Übertrage alle folgenden Einträge Zeile für Zeile in eine nummerierte Liste und lass dabei Leerzeilen weg. Die Bilder gehören nicht in die Antwort.

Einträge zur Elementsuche

==================================================

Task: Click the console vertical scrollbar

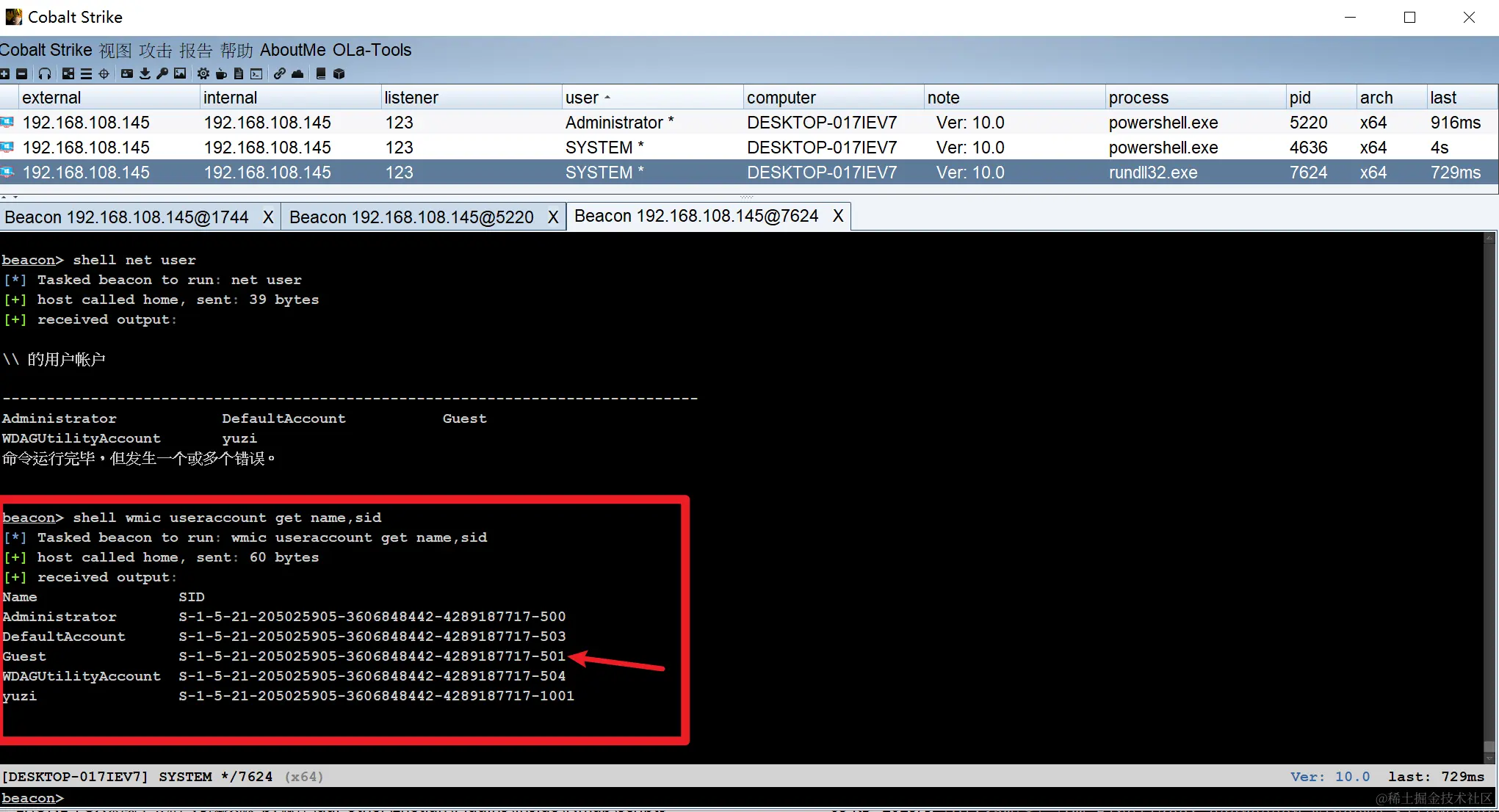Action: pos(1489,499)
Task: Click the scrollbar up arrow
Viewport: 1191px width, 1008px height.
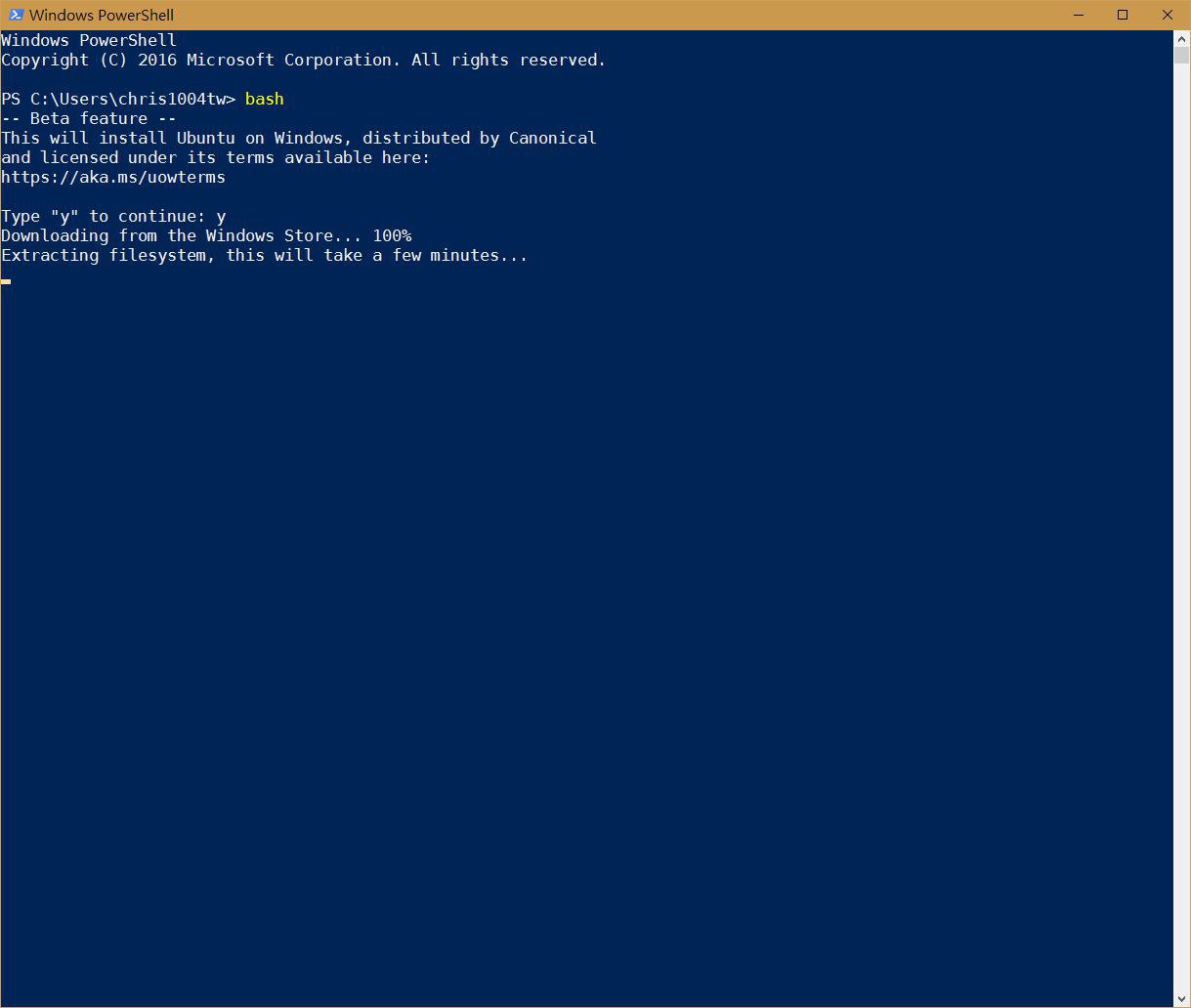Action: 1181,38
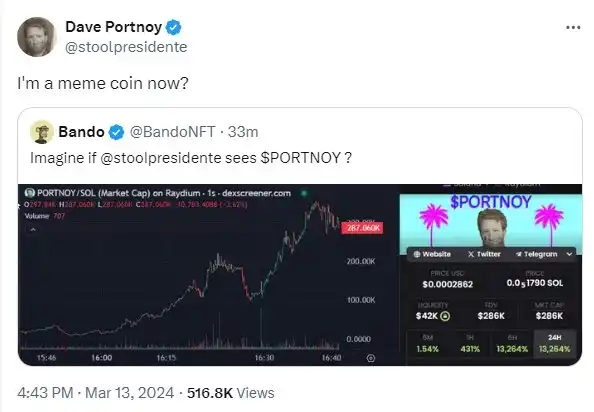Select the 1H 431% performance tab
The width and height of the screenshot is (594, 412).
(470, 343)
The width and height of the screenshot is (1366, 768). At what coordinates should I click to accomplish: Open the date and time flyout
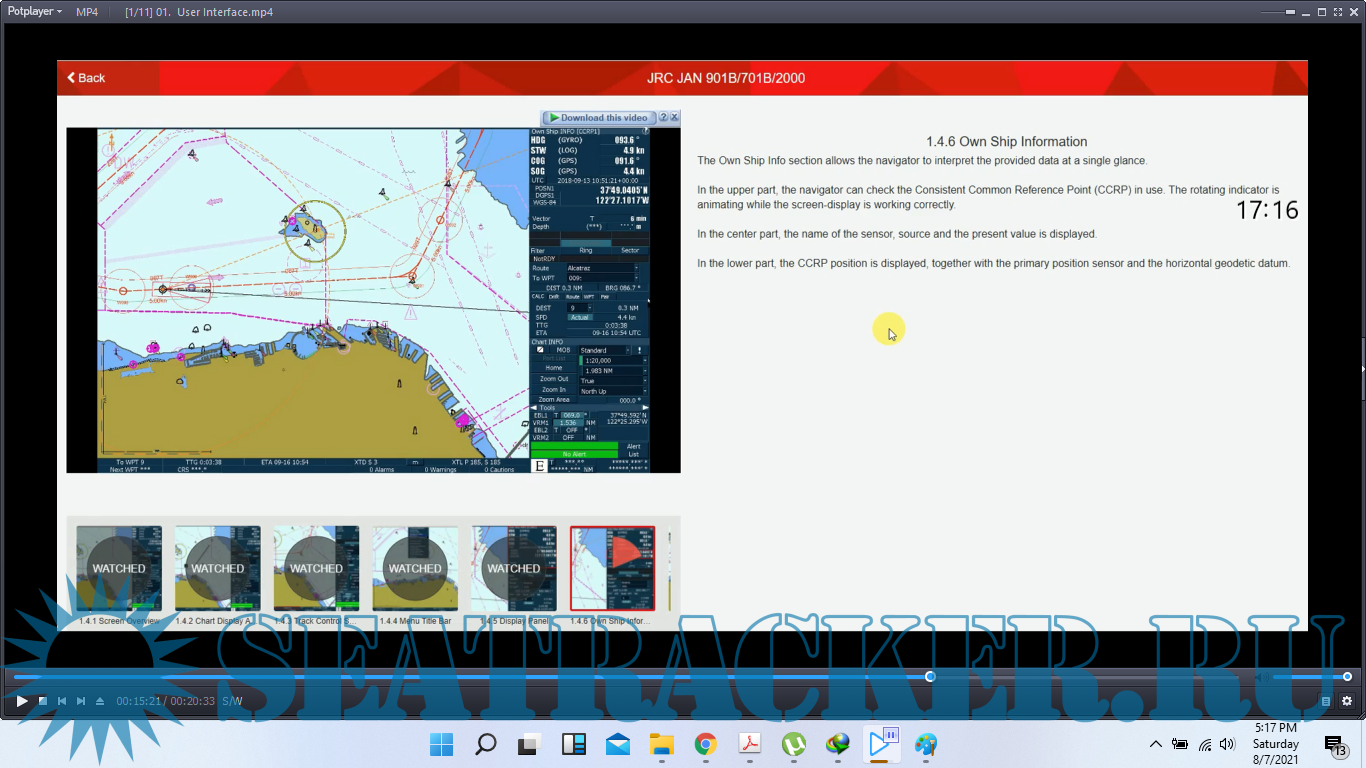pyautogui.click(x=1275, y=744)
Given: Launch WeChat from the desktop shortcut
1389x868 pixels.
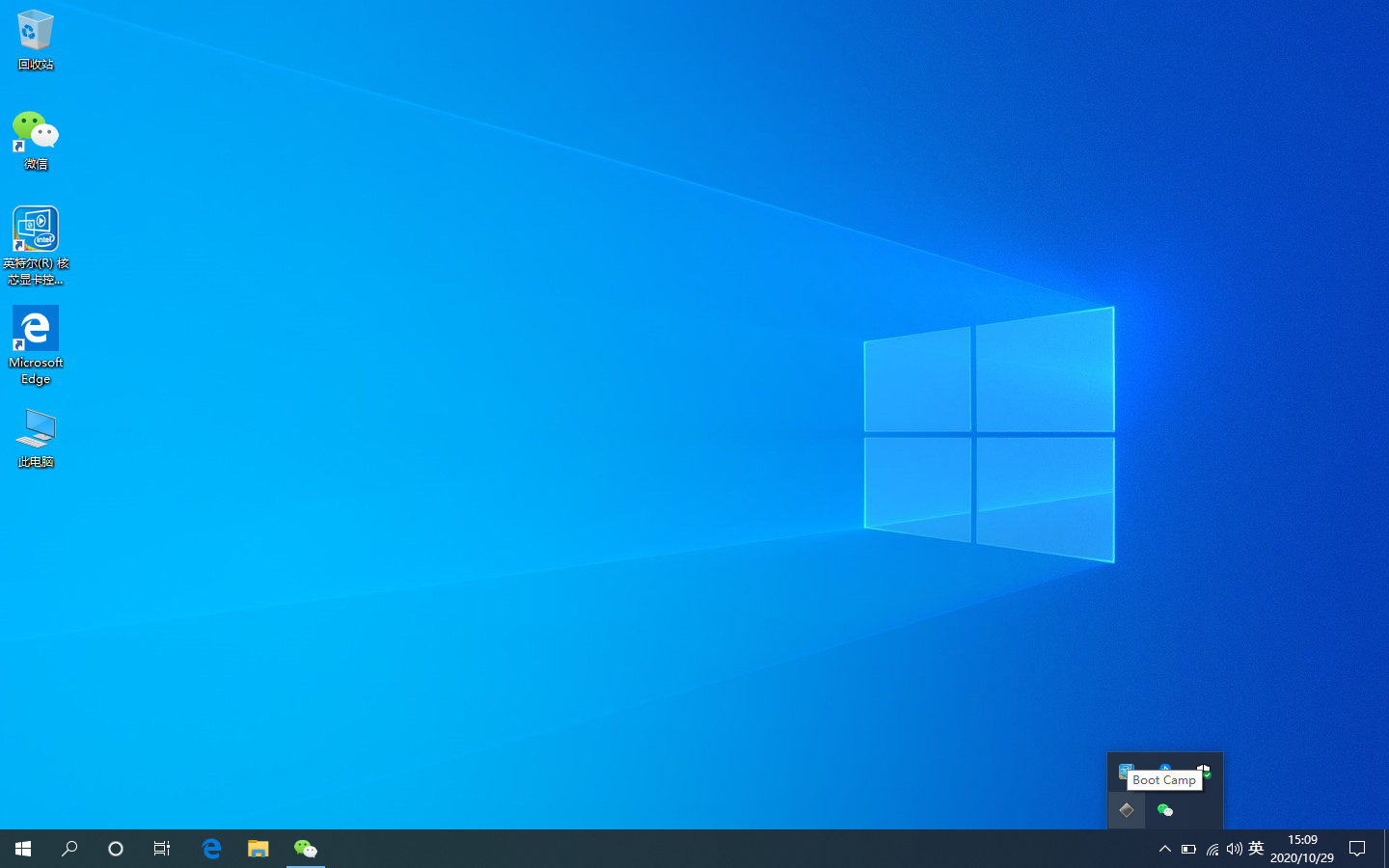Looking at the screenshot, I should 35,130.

==================================================

*DIE ANTWORT*.
1. Task: Click the console vertical scrollbar
2. Action: pos(1489,499)
3. Task: Click the scrollbar up arrow
4. Viewport: 1191px width, 1008px height.
5. Action: 1181,38
6. Select the 1H 431% performance tab
7. The width and height of the screenshot is (594, 412).
8. (470, 343)
9. The width and height of the screenshot is (1366, 768). At what coordinates should I click to accomplish: Open the date and time flyout
10. pyautogui.click(x=1275, y=744)
11. Given: Launch WeChat from the desktop shortcut
12. 1389x868 pixels.
13. Looking at the screenshot, I should 35,130.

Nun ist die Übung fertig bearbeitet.